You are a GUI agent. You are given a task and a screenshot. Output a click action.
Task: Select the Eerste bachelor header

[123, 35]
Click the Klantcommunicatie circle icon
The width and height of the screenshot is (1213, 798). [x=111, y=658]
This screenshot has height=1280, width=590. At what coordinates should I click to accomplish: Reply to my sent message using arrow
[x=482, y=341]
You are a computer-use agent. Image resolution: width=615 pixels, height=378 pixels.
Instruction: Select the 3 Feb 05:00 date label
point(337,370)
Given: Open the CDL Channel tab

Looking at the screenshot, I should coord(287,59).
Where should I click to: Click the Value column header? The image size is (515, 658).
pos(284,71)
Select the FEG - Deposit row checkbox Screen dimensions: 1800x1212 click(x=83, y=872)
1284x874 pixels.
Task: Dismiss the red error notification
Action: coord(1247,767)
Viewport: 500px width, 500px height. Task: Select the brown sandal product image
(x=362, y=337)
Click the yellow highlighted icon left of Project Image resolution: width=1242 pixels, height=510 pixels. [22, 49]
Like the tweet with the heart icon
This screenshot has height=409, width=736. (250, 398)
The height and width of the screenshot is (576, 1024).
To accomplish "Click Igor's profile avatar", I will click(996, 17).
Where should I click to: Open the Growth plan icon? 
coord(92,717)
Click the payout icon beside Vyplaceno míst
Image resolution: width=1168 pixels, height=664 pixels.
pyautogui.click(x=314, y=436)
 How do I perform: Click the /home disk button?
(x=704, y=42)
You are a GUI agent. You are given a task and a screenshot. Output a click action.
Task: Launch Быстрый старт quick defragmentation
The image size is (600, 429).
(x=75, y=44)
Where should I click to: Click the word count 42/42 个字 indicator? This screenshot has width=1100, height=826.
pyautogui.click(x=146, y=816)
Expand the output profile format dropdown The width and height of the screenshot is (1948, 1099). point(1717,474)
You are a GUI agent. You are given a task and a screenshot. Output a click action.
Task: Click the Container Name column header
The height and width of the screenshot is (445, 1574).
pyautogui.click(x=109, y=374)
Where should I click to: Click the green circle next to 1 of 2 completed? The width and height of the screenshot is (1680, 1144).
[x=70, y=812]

▶ _Task goal_
Please lay out the items from the start of the items through the line containing "Looking at the" as a two-column CSV with the columns item_text and answer, one row per item. Put each value in a single quoted field and replace any line breaks with spaces.

▶ _Response to the exercise_
item_text,answer
"You are a GUI agent. You are given a task and a screenshot. Output a click action. Task: Select the Eerste bachelor header","[123, 35]"
"Click the Klantcommunicatie circle icon","The width and height of the screenshot is (1213, 798). [x=111, y=658]"
"This screenshot has height=1280, width=590. At what coordinates should I click to accomplish: Reply to my sent message using arrow","[x=482, y=341]"
"You are a computer-use agent. Image resolution: width=615 pixels, height=378 pixels. Instruction: Select the 3 Feb 05:00 date label","point(337,370)"
"Given: Open the CDL Channel tab","Looking at the screenshot, I should coord(287,59)."